• WHAT TO WORK ON: Repeat the records in full and exactly, omitting pictures.

*** MATERIAL SHOWN ***

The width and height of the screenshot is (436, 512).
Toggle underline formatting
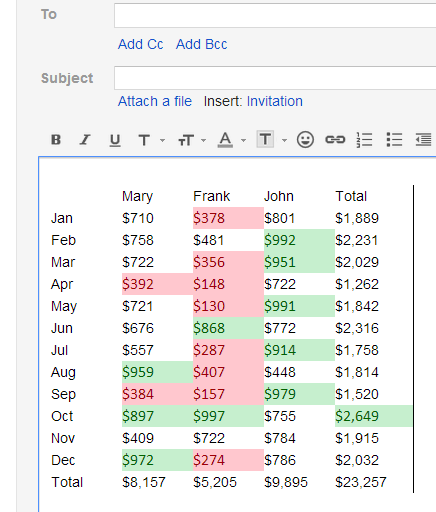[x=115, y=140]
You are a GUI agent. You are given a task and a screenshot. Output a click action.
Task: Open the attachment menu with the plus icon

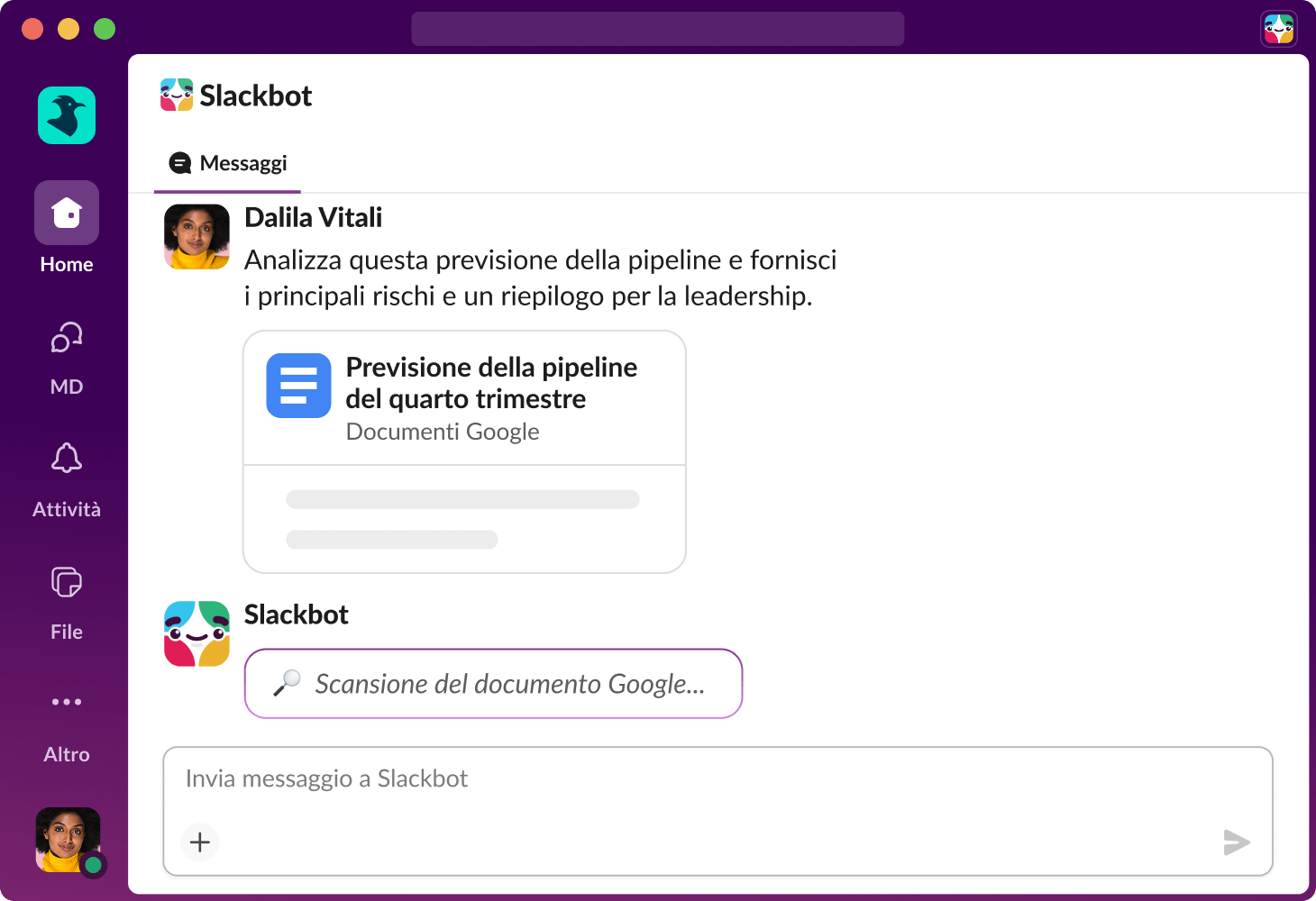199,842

***

• REPLY:
The width and height of the screenshot is (436, 512).
Toggle underline formatting
[x=115, y=140]
You are a GUI agent. You are given a task and a screenshot. Output a click action.
Task: Open the attachment menu with the plus icon

199,842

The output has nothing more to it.